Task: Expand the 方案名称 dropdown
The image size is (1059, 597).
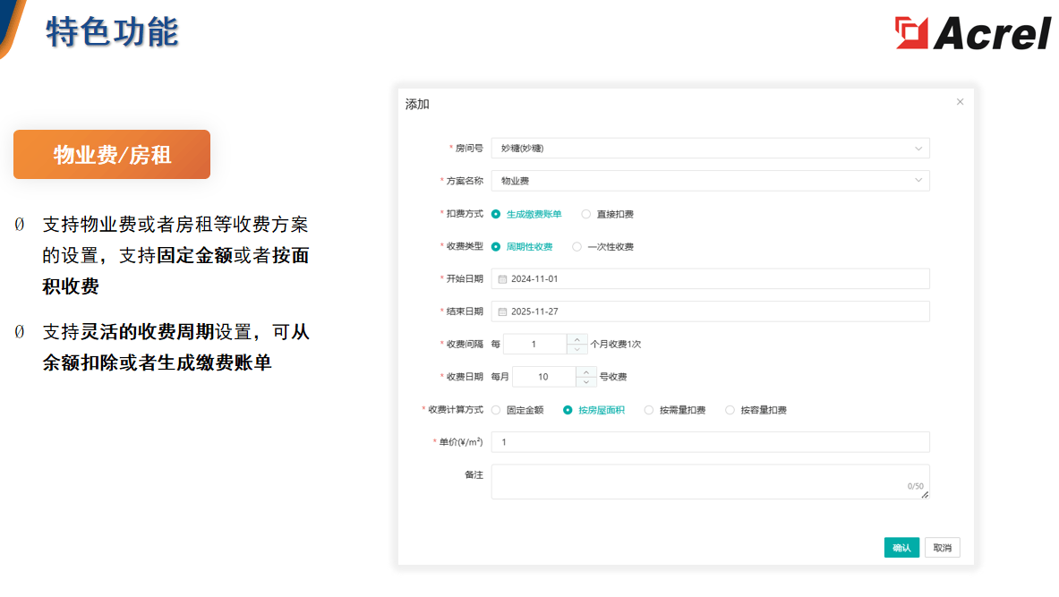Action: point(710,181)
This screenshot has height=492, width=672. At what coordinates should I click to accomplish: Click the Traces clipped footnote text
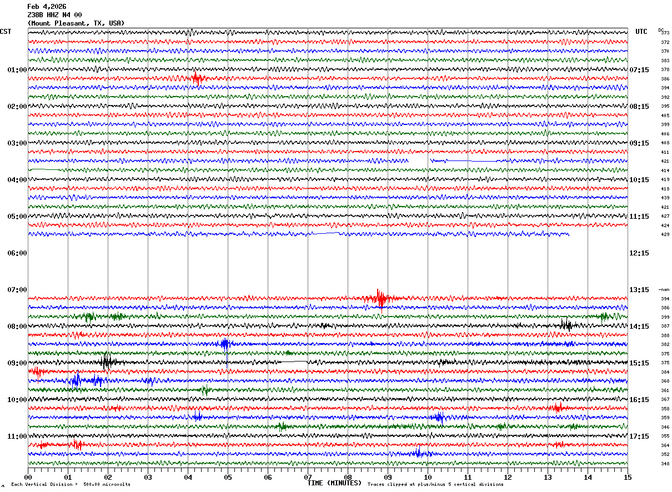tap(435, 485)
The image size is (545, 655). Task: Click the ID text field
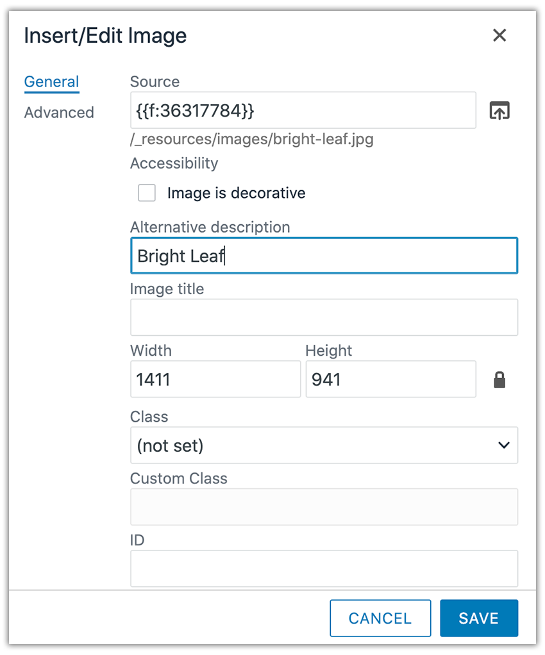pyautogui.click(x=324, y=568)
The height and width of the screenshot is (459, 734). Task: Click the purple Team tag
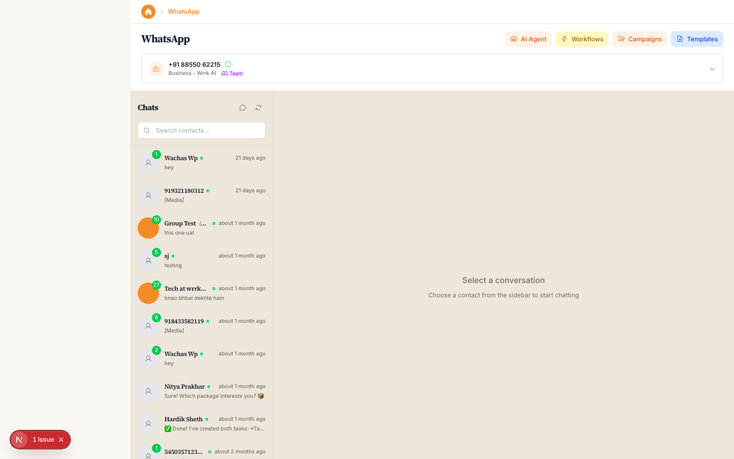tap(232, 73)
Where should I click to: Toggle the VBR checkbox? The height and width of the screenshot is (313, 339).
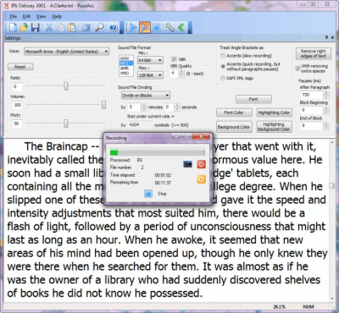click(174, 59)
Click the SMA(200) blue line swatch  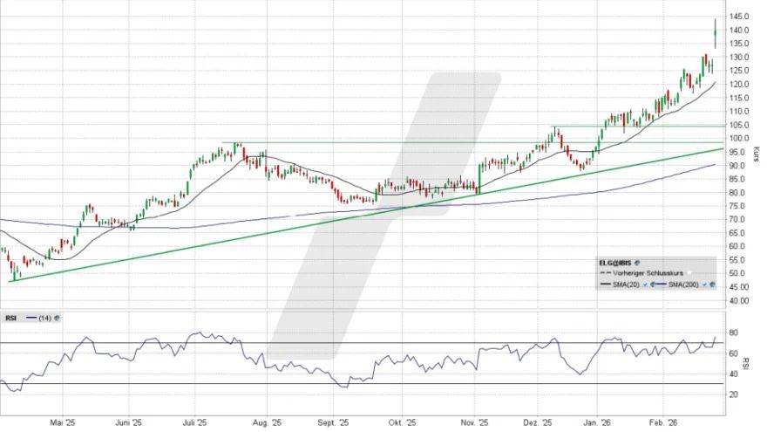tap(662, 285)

EXERCISE OBJECTIVE: Write the records from their first line through the line containing "tap(435, 485)" as a JSON list of strings, one string per line, with blank lines left out. Leave the pictures out of the answer.

FINISHED ANSWER:
[
  "Task: Expand the 方案名称 dropdown",
  "The image size is (1059, 597).",
  "Action: point(710,181)",
  "This screenshot has height=492, width=672. At what coordinates should I click to accomplish: Click the Traces clipped footnote text",
  "tap(435, 485)"
]